It adds that the actions also puts it in a strong position to grow the business. Its focus now is on delivering the proposition enhancements that advisers have requested.
So perhaps it was a surprise for the market when Mr Grace announced he was leaving, particularly because last year, in an interview with FTAdviser he sounded like a man with unfinished business.
When Mr Grace joined Aegon in April 2011 to manage the UK business, platforms were largely functional instruments that allowed assets to be put in a single place and they had a completely different charging structure.
As platforms evolved, people started to look at ways they could create tools to help advisers do their business more efficiently, while focusing on clients.
Mr Mann says: “In his time at Aegon, he transformed an old style pensions platform business, into the leading platform business in the UK.”

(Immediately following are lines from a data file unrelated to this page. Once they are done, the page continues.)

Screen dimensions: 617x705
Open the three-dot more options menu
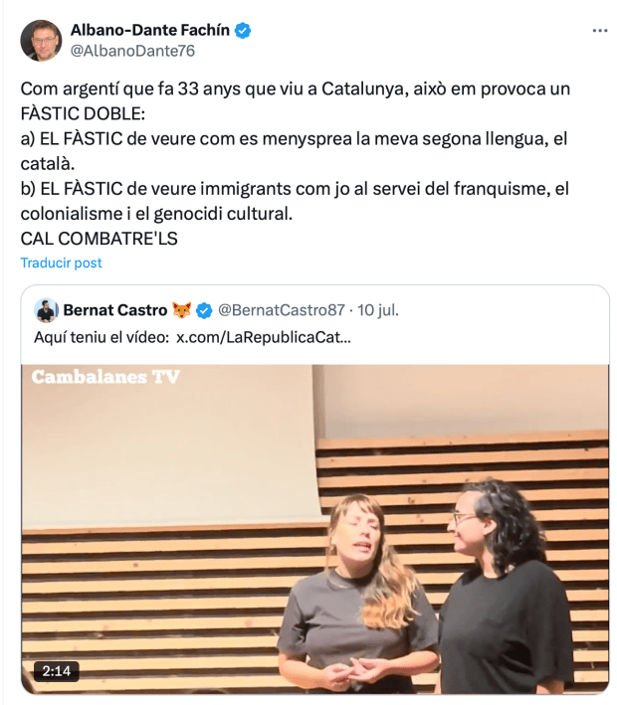click(x=599, y=31)
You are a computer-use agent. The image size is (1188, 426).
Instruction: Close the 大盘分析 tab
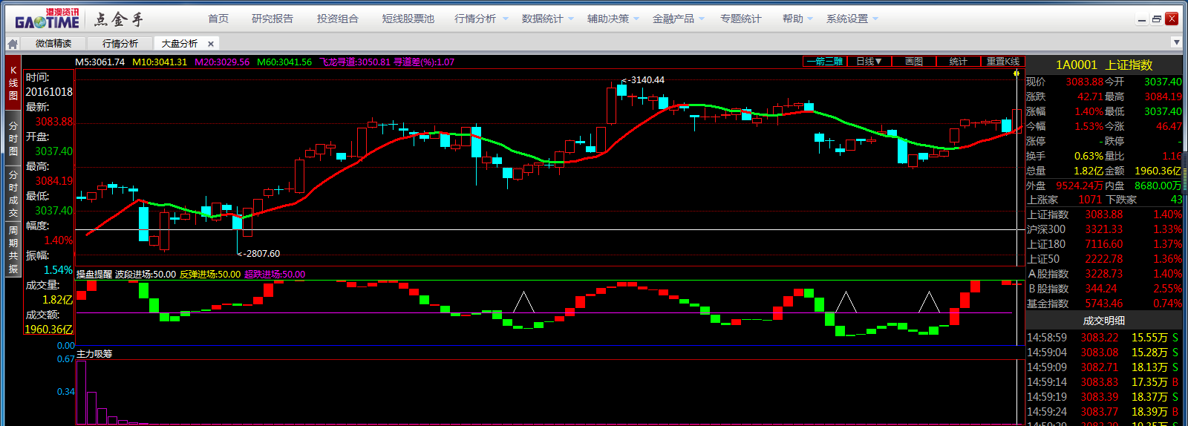[211, 44]
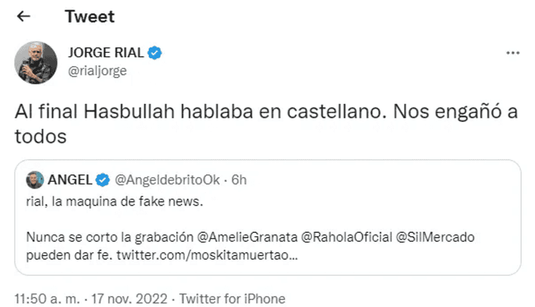Open the ANGEL display name
Image resolution: width=535 pixels, height=307 pixels.
70,179
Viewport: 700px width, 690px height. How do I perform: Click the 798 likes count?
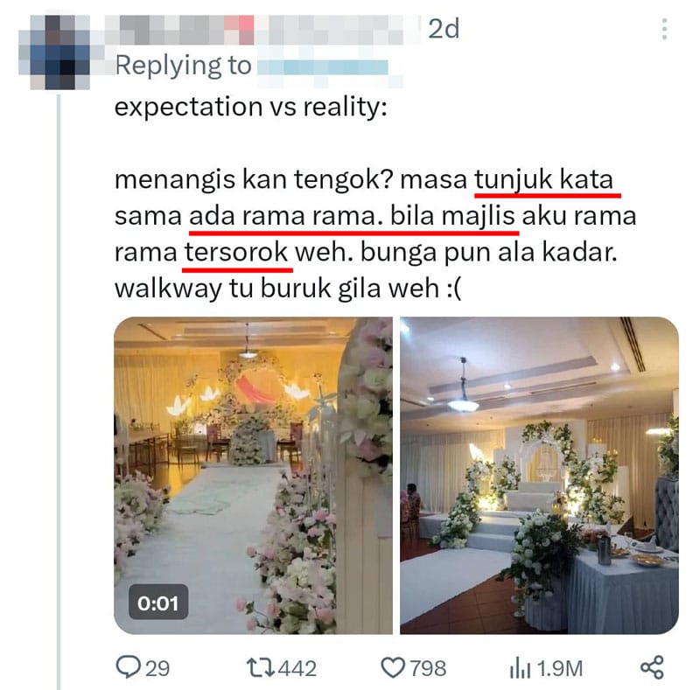point(428,669)
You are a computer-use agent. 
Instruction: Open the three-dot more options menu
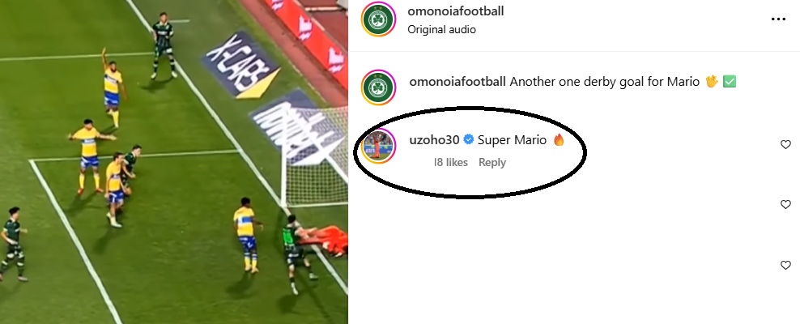[778, 19]
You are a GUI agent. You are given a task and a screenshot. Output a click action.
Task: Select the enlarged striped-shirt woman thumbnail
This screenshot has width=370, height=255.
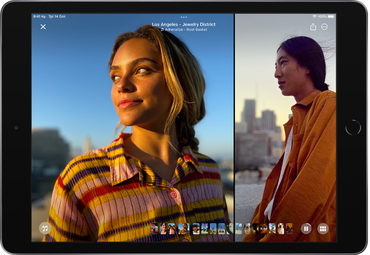point(184,229)
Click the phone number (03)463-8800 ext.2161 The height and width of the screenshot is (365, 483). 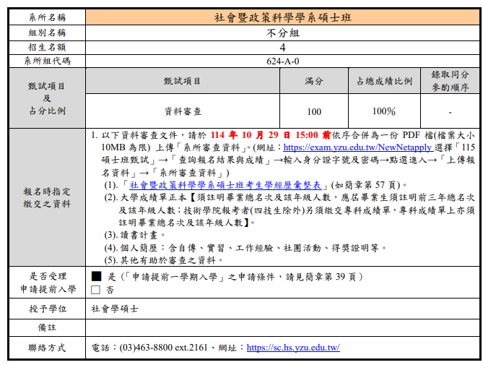coord(167,348)
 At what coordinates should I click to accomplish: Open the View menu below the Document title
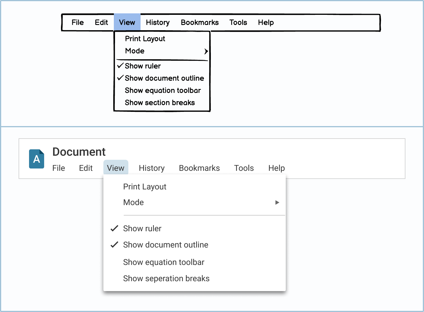pyautogui.click(x=116, y=168)
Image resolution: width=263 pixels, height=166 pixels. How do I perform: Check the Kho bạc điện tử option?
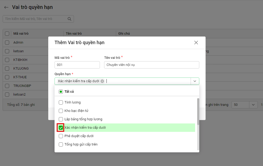pyautogui.click(x=61, y=111)
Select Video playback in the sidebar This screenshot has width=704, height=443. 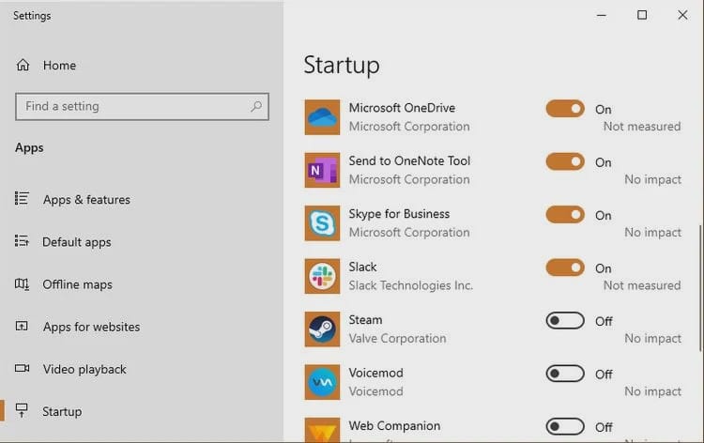click(84, 369)
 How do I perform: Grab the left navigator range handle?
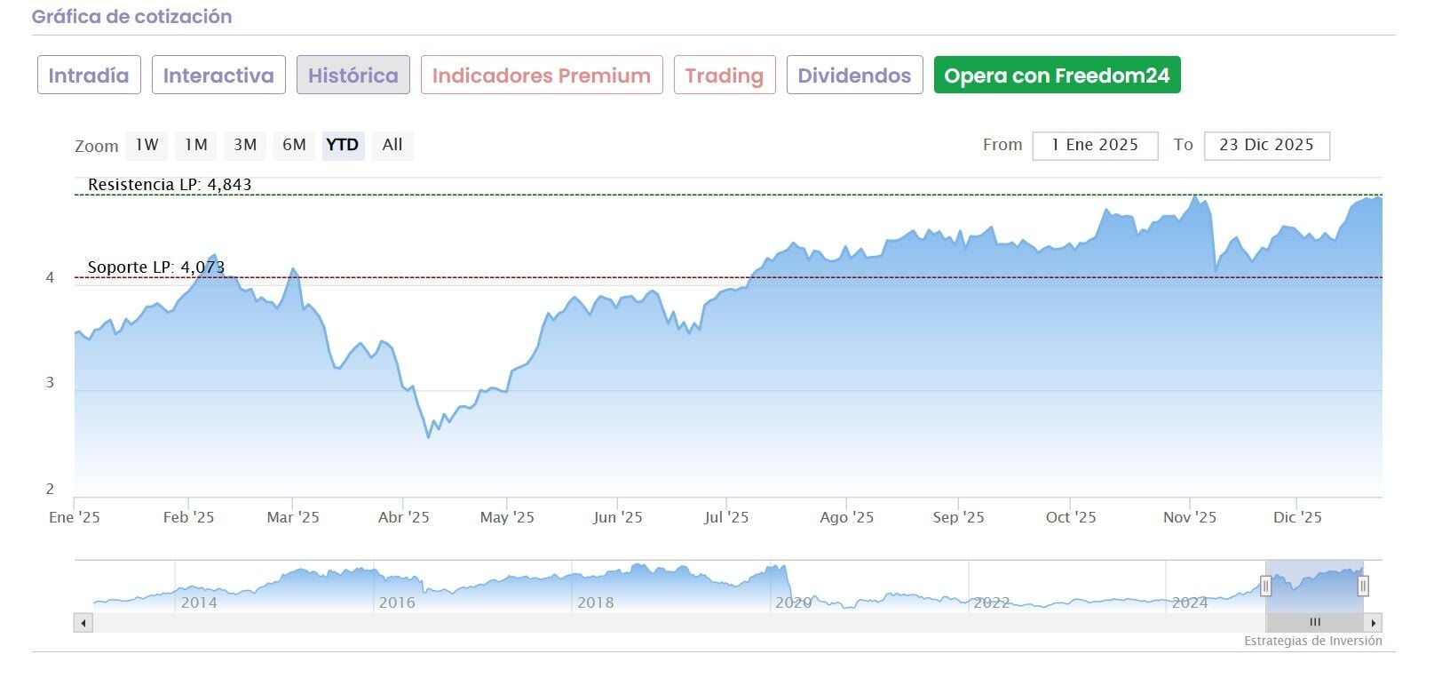pyautogui.click(x=1266, y=586)
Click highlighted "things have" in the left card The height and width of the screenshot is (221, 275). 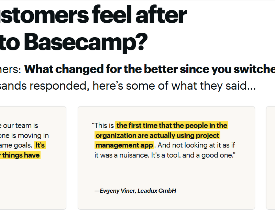click(x=21, y=155)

Indeed, it is a very different animal.
For a start, it has grown from a business that held £40bn of unit-linked pensions in 2009, to today managing £175bn of pension and investment assets.
Before buying Cofunds, Mr Grace was already trying to clean up the business, having sold Aegon’s problematic annuity book to Legal and General.

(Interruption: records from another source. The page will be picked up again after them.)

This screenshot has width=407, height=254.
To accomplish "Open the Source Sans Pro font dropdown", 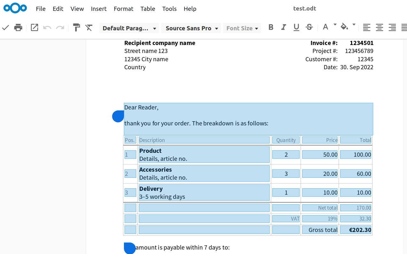I will pyautogui.click(x=191, y=28).
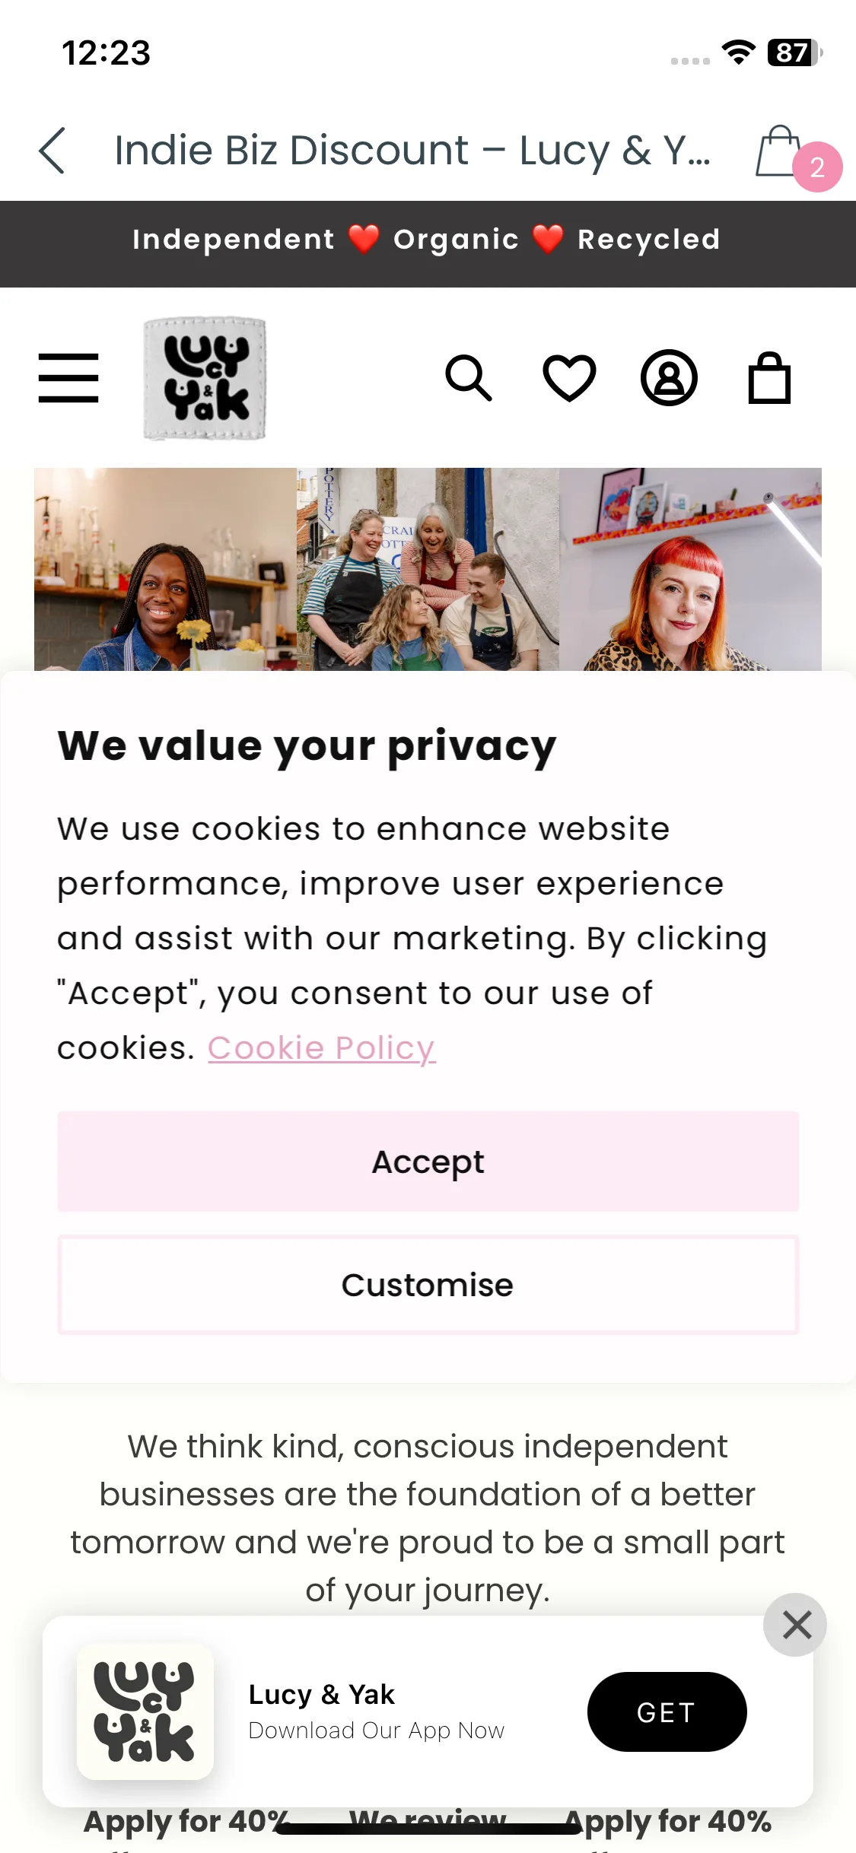
Task: Open wishlist with the heart icon
Action: coord(569,377)
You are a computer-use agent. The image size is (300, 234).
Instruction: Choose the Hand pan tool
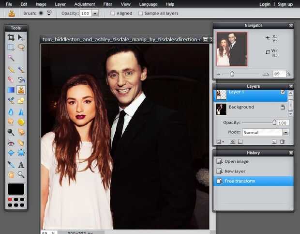(11, 174)
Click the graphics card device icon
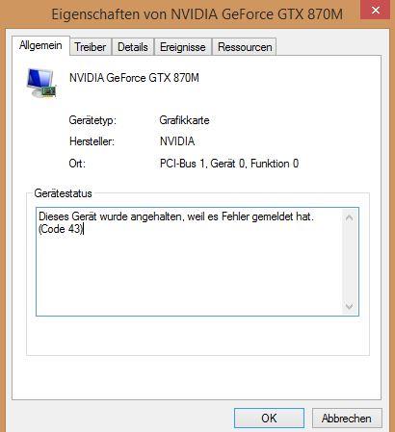The height and width of the screenshot is (432, 395). (x=41, y=83)
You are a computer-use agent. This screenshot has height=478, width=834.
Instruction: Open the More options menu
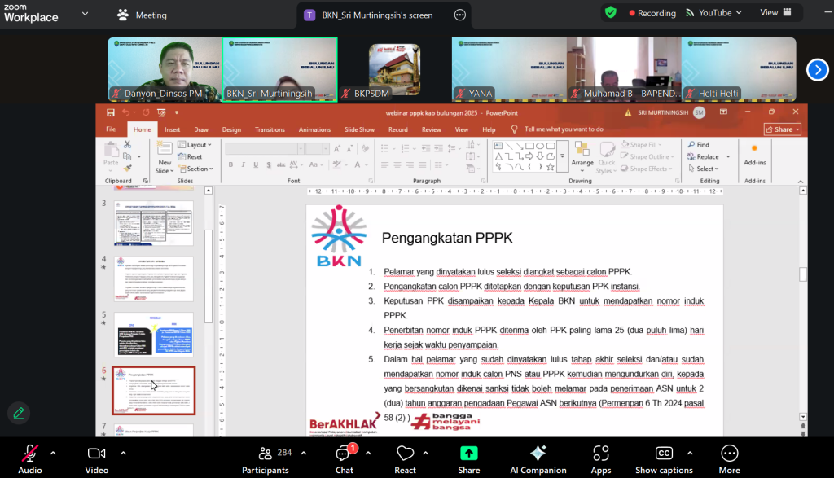tap(729, 454)

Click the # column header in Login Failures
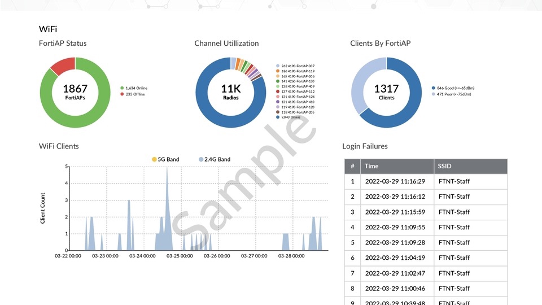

Following the introduction of the Solvency II directive, the capital volatility associated with annuities was very significant, exacerbated by the declining market, it created poor value for customers.
Former Partnership chief executive Steve Groves says: “If you look back to Aegon, prior to the financial crisis, it had made some poor decisions.
“It had entered the annuity market, had increased costs and found itself in quite a difficult position as it entered into the financial crisis where you would say it was positioned in the wrong markets at the wrong time.
“I think what [Mr Grace] did initially as chief executive was to reposition the business.
“He got rid of the bits that did not make sense and there were a number of parts you would term as non-core and he went through the business, looking at what it is going to be in the future.”
The transformation of Aegon has been likened to the steering of a supertanker in the ocean, a job that would probably need a strong personality.
A former colleague says: “He wanted his own way too much all the time.”
Others have been a bit kinder.
Mr Mann says: “He is a wonderful human being. People in Aegon will remember he is a guy you want to work with and for.
“You could argue we were competitors [at] one point in time. He is a man you could respect very easily.